Exploring European consensus about the remaining treatment challenges and subsequent opportunities to improve the management of Invasive Fungal Infection (IFI) in the Intensive Care Unit.

Author:

Hoenigl Martin1ORCID,Enoch David A2,Wichmann Dominic3,Wyncoll Duncan4,Cortegiani Andrea5

Affiliation:

1. Medical University of Graz: Medizinische Universitat Graz

2. Cambridge University Hospitals NHS Foundation Trust

3. University Medical Center Hamburg-Eppendorf: Universitatsklinikum Hamburg-Eppendorf

4. Guy's and Saint Thomas' Hospitals NHS Trust: Guy's and St Thomas' NHS Foundation Trust

5. University of Palermo: Universita degli Studi di Palermo

Abstract

Abstract Background:The global prevalence of invasive fungal infections (IFI) is increasing, particularly within Intensive Care Units (ICU), where Candida spp. and Aspergillusspp. represent the most important pathogens.
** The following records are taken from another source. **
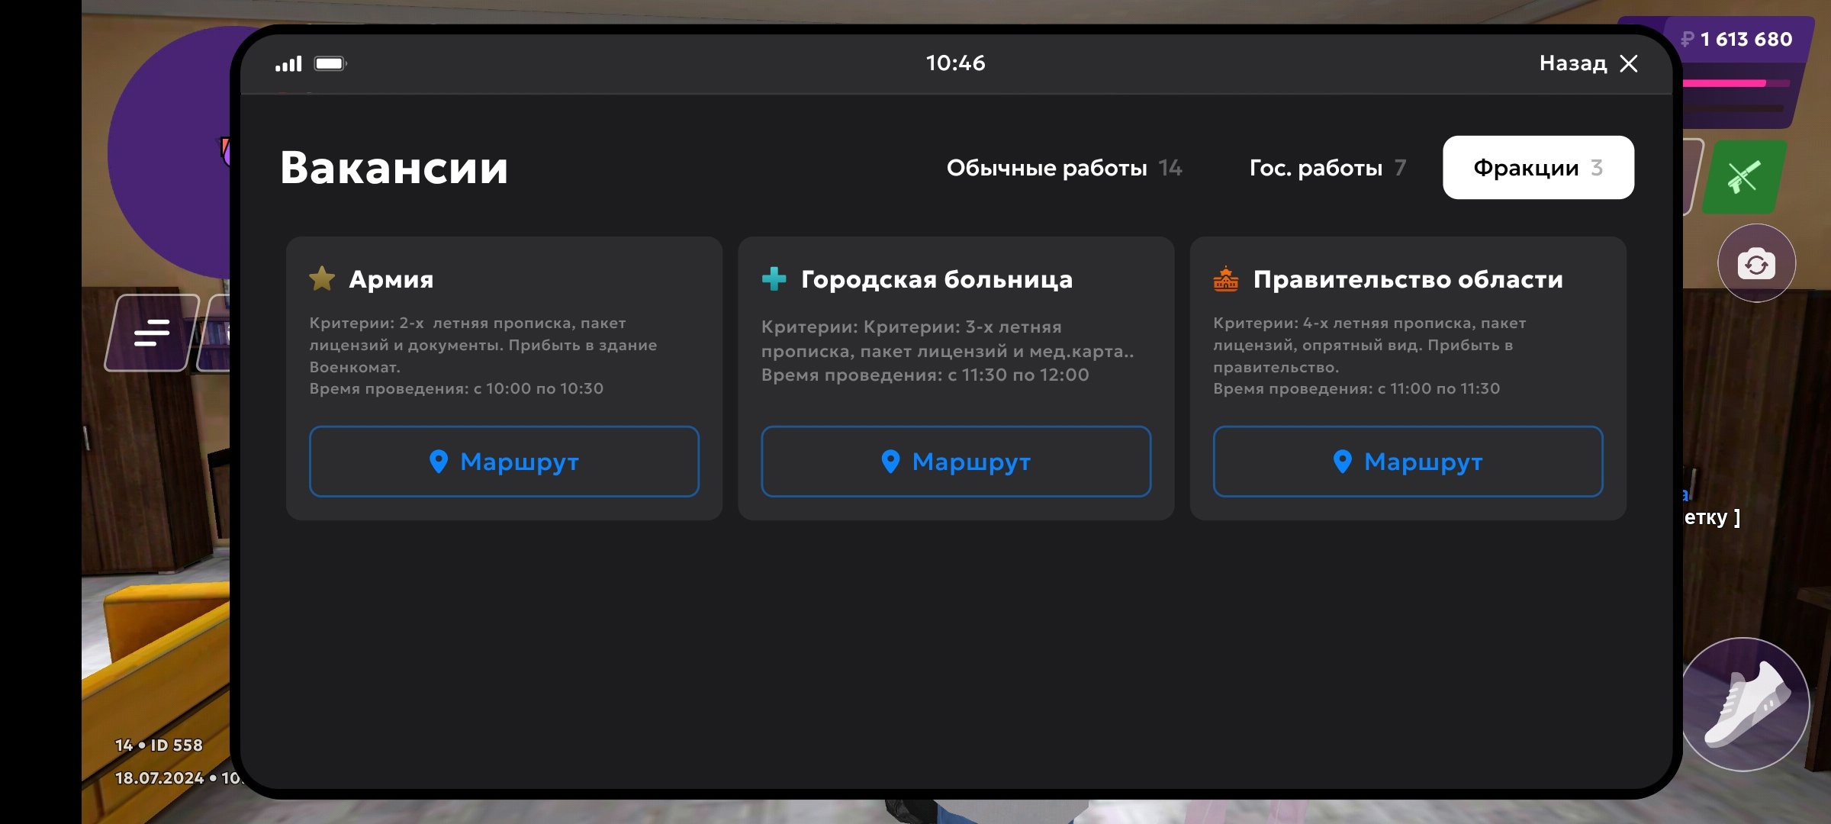This screenshot has width=1831, height=824.
Task: Tap the green weapon icon
Action: click(1743, 177)
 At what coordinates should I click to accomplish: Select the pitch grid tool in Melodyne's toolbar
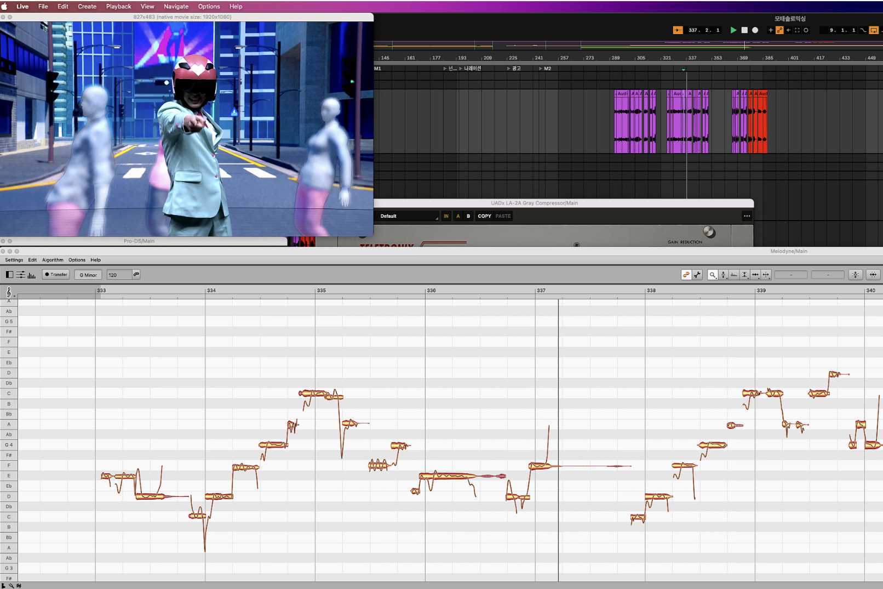723,275

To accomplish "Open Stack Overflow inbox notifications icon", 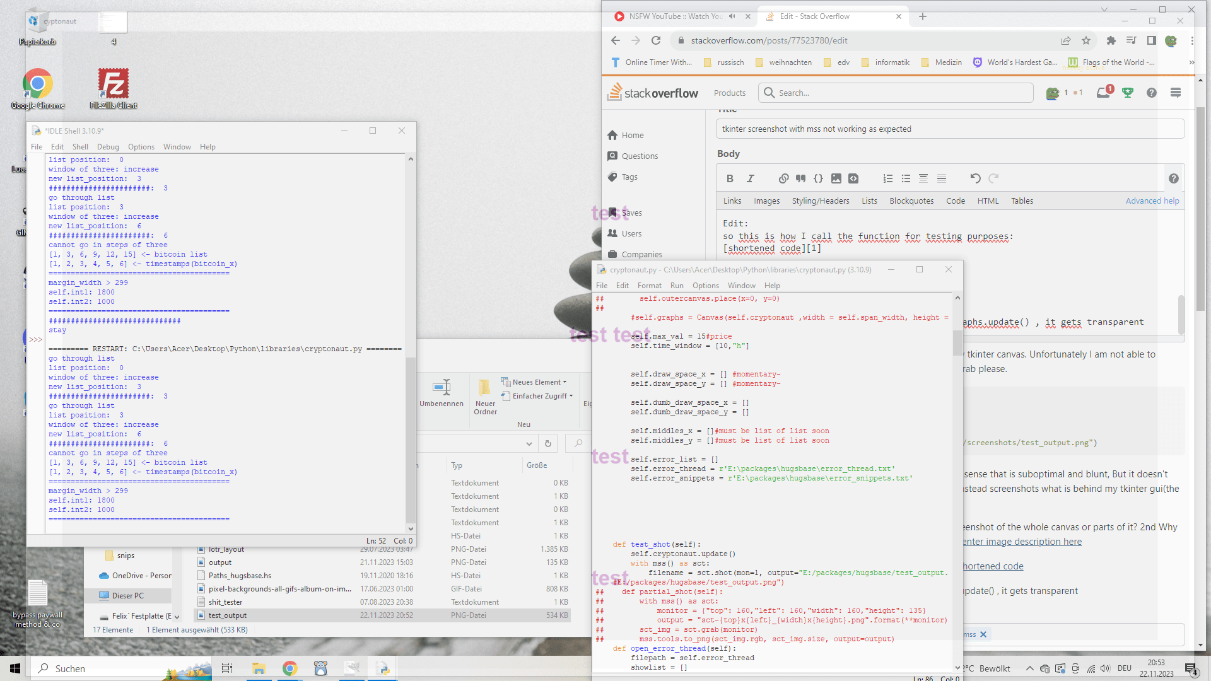I will [1103, 93].
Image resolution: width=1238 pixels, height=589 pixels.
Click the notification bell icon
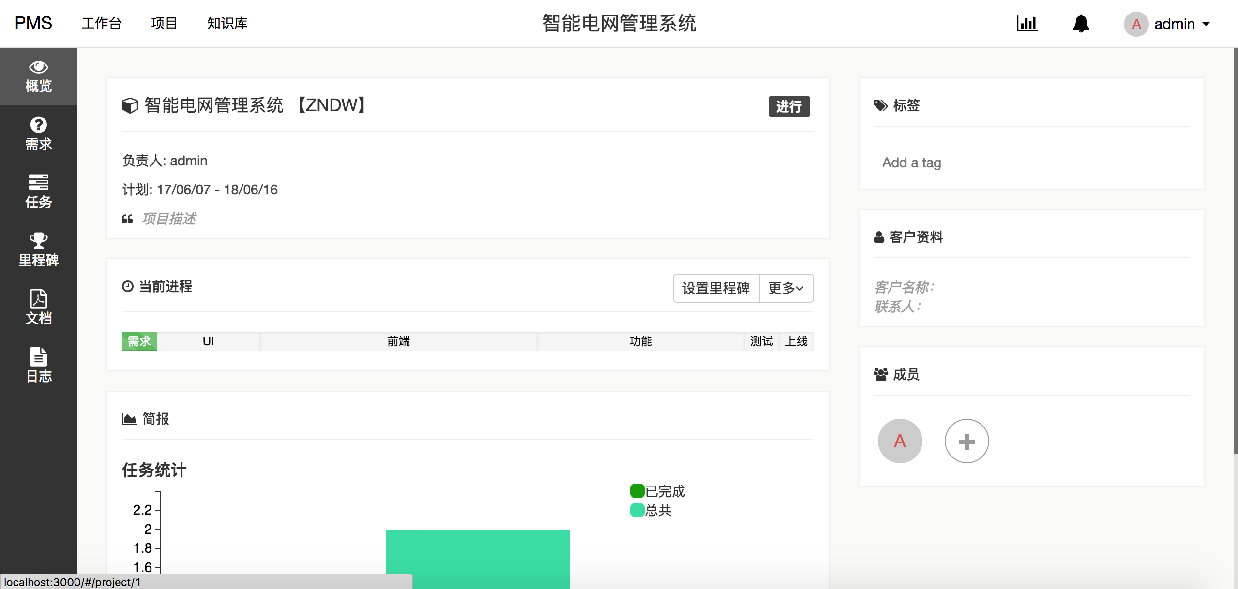[x=1080, y=24]
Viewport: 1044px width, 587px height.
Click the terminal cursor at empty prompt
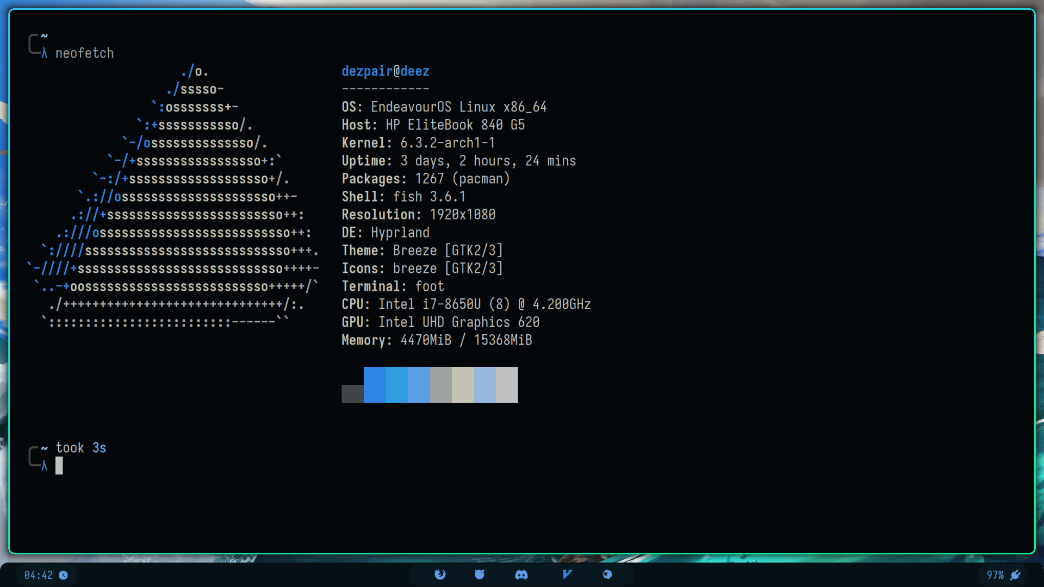(59, 466)
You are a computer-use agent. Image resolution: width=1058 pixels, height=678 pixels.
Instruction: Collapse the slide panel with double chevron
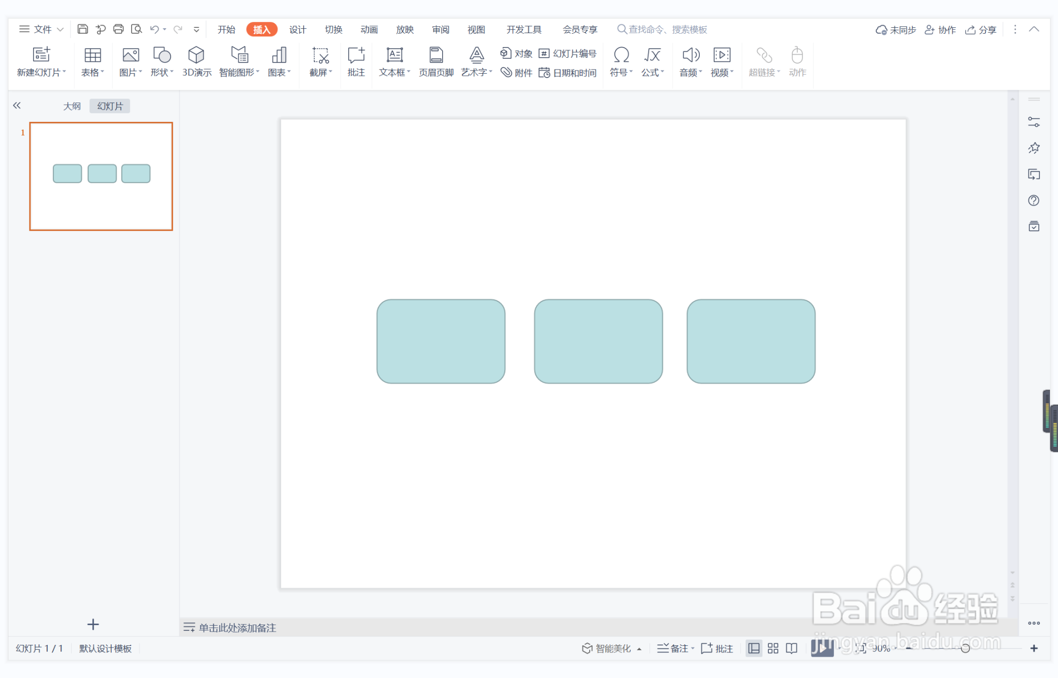(17, 106)
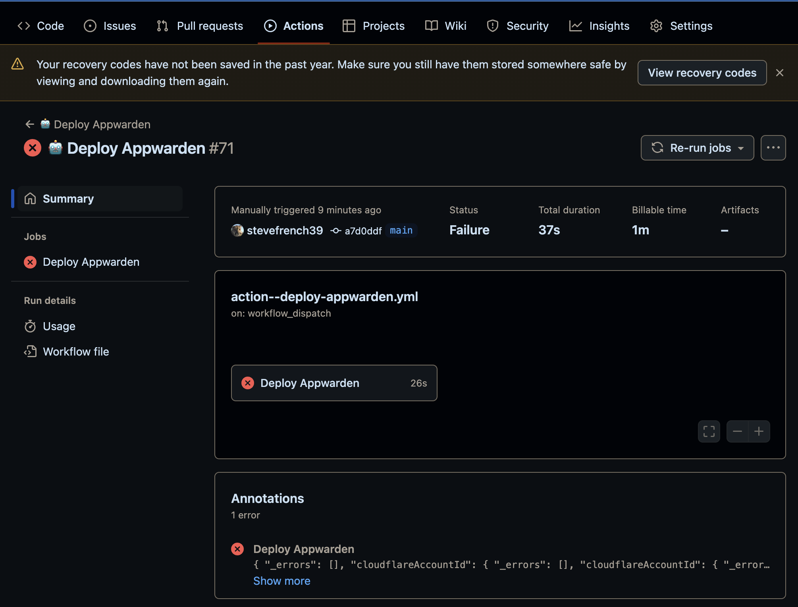Open the Security tab shield icon
The width and height of the screenshot is (798, 607).
tap(492, 25)
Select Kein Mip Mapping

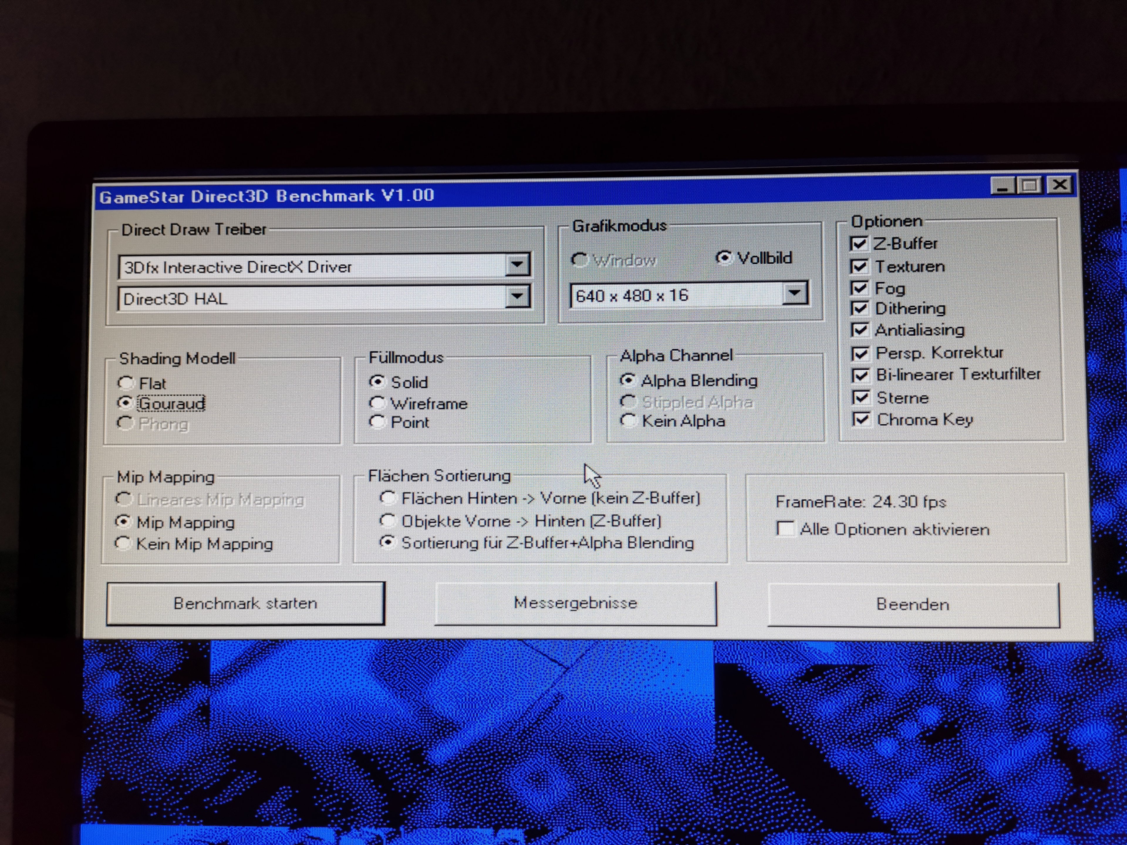tap(122, 543)
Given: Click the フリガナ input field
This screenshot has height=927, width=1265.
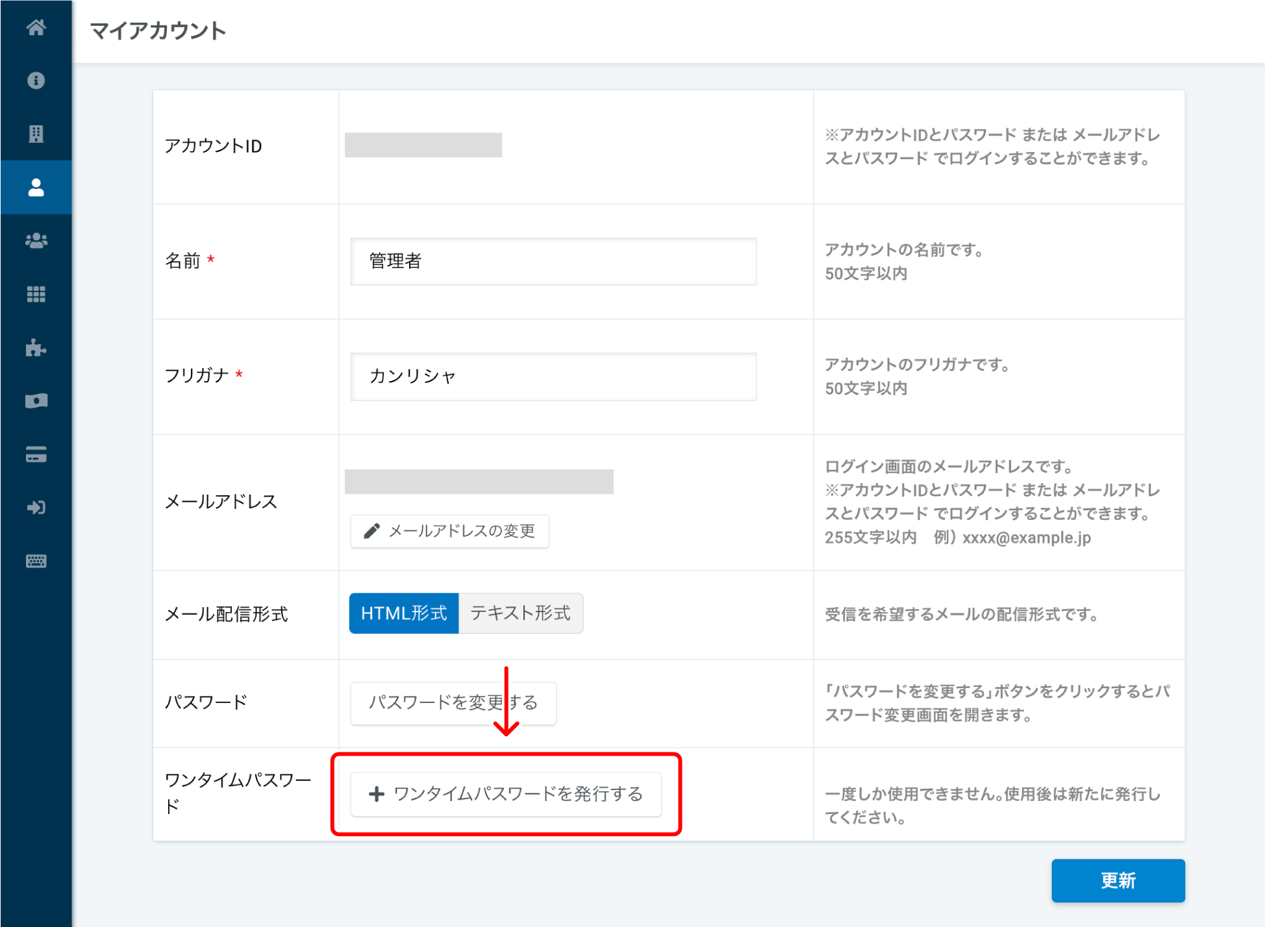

Diagnosis and management of IFIs becomes progressively challenging, with increasing antifungal resistance and the emergence of rare fungal species. The aim of this project was to identify challenges around diagnosing and managing IFIs in the ICU through a consensus survey focused on assessing current views on how IFI should be managed, the current status in different countries and perceived challenges to date amongst a multidisciplinary cohort of healthcare professionals involved in the care of IFI in the ICU. Methods: Using a modified Delphi approach, an expert panel developed 44 Likert scale statements across 6 key domains concerning patient screening and minimal standards for diagnosis of IFIs in ICU; initiation and termination of antifungal treatments and how to minimise their side effects and insights for future research on this topic. These were used to develop an online survey which was distributed on a convenience sampling basis utilising the subscriber list held by an independent provider (M3 Global). This survey was distributed to intensivists, infectious disease specialists, microbiologists and antimicrobial/ICU pharmacists within the UK, Germany, Spain, France and Italy. The threshold for consensus was set at 75%. Results: A total of 335 responses were received during the five-month period to collect responses. From these, 29/44 (66%) statements attained very high agreement (≥90%), 11/44 (25%) high agreement (<90% and ≥75%), and 4/44 (9%) did not meet threshold for consensus (<75%). Conclusion: The results outline the need for physicians to be aware of the local incidence of IFI and the associated rate of azole resistance in their ICUs. Where high clinical suspicion exists, treatment should start immediately and prior to receiving the results from any diagnostic test. Beta-D-glucan testing should be available to all ICU centres, with results available within 48 hours, in order to inform the cessation of empirical antifungal therapy. These consensus statements and proposed measures may guide future areas for further research to optimise the management of IFIs in the ICU.